• _WRITTEN INSTRUCTION_:
Continue the football commentary about the 3–0 defeat at the Camp Nou, starting right after its final sentence.

## BEGIN TEXT EXTRACT

It’s hard to take. Hell, it’s hard to watch. But it could have been 20 months earlier. It should have been 20 months earlier. Scammed out of 3 cruel goals to 0 at the Camp Nou on a real dog of a night, that result shouldn’t have made Jürgen’s boys doubt themselves, it should have shattered them beyond repair. It should have ruined them. 97 points in the league, yet somehow still pipped to a first league title by Pep’s cult of passing weirdos. A 3–0 deficit to overturn against Messi’s Barca without two of the front three available. It was the stuff that haunts your dreams and leaves you waking up in the middle of the night in a hot sweat. Babe, what’s wrong??”… “Vincent Kompany, I dreamt that he… he scored a 30-yard screamer against Leicester in the dying minutes to bag City the title… And then Klopp, he was just smiling on the touchline, Messi scored twice and…Gini was playing false nine”. “Don’t be silly, Kompany hasn’t scored from outside the box in his professional career, and Klopp would never use Gini in such an advanced role in a crucial Champions League game. It was just a bad dream. Go back to sleep”.

## END TEXT EXTRACT
## BEGIN EXTRACTED INFORMATION

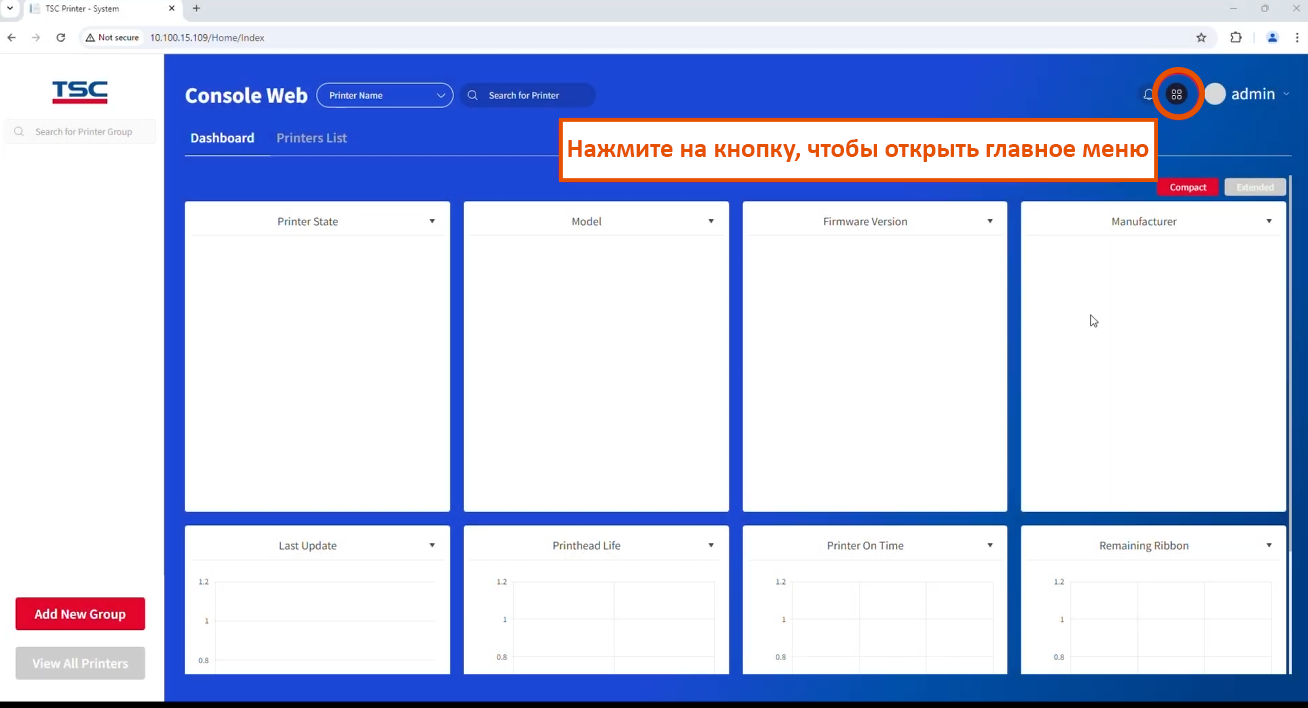Switch to the Printers List tab
This screenshot has height=708, width=1308.
[311, 138]
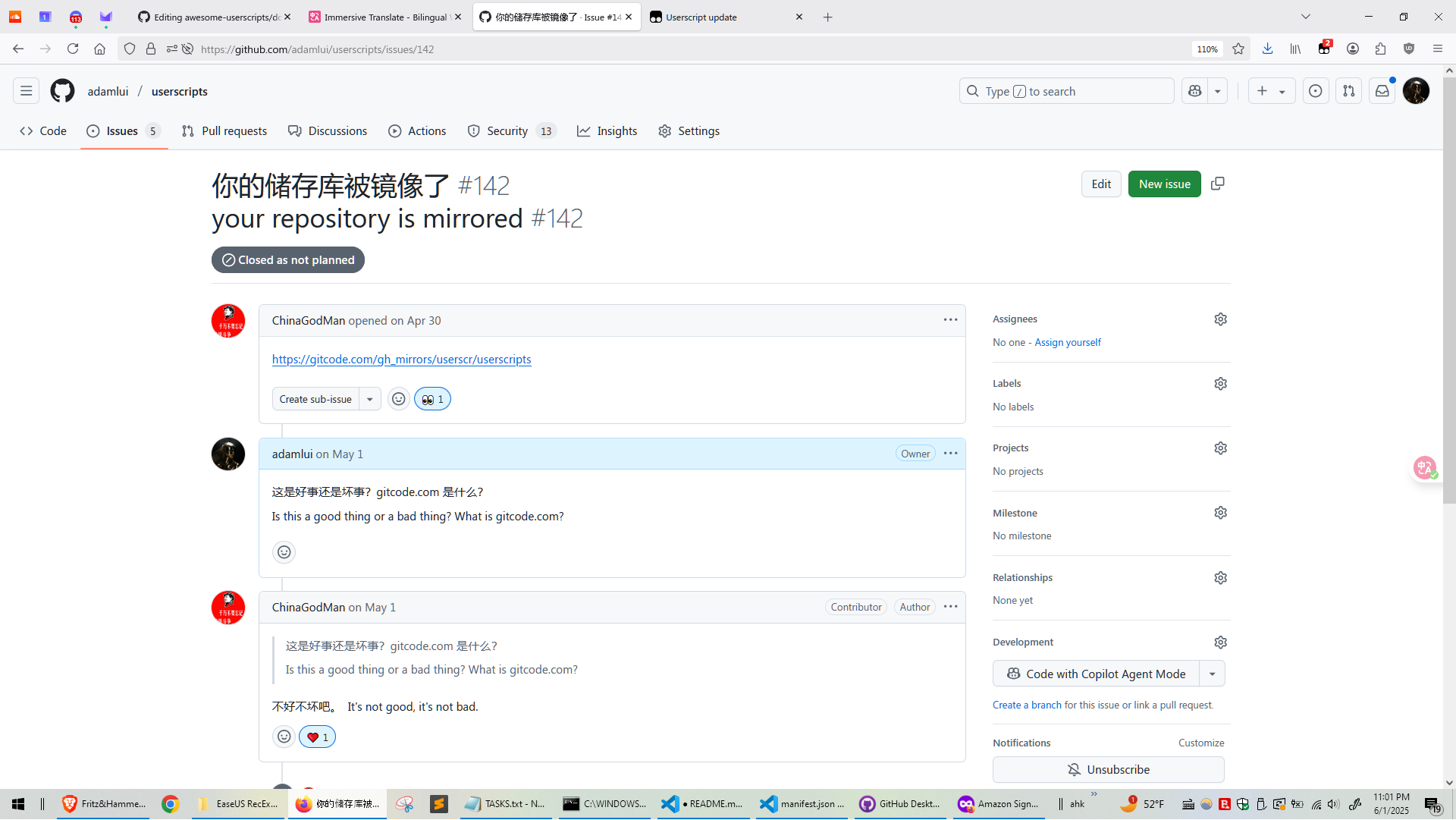The image size is (1456, 820).
Task: Expand Copilot Agent Mode dropdown arrow
Action: point(1212,674)
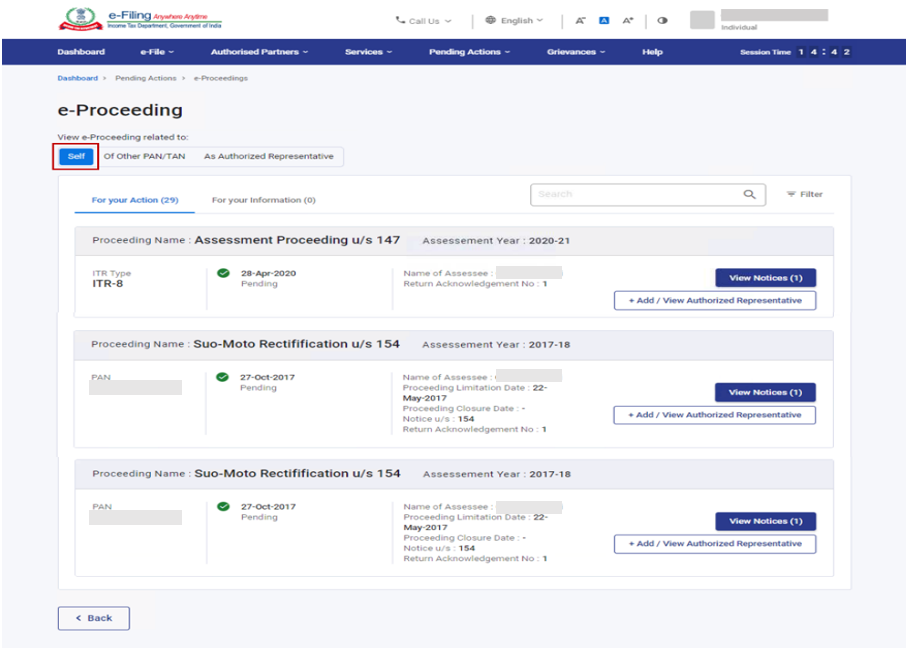This screenshot has height=648, width=906.
Task: Switch to As Authorized Representative view
Action: [268, 157]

## END EXTRACTED INFORMATION

• _EXPECTED OUTPUT_:
The events that followed showcase my point better than I or anyone could ever write it. Trent’s corner, which history will tell us was taken quickly, is the single most doubtless act that any being has ever performed. Ever. It took Isaac Newton, aged forty-four, twenty years of deep thinking to discover gravity, yet Trent Alexander-Arnold, aged twenty-one, took less than 5 seconds to catch Barcelona sleeping in their own box, place a picture perfect cross onto Divock Origi’s right peg, and send his boyhood club into the Champions League Final. If Newton is a ‘genius’, what does that make Trent? My point, besides dragging a gravity loving nerd into the dirt, is about the undisputed value of clear thinking in the quest for total football. And if not clear thinking, at least the value of acting instinctively. Did Johan Cruyff, the Dutch Adam Lallana, plot and plan for his big turn? Of course not, it just happened. Zidane definitely didn’t plan his big fat fucking head-butt in the 2006 World Cup Final. How could he? It was just his instinct that, in that moment, it was the correct course of action to take. XG nerds will tell you that this action stopped France’s attacking output dead in its tracks and handed Italy the title. Connoisseurs and lovers of the game will tell you that it gave Didier Deschamps the perfect team talk for the 2018 World Cup final. Boys, time to avenge Zizou.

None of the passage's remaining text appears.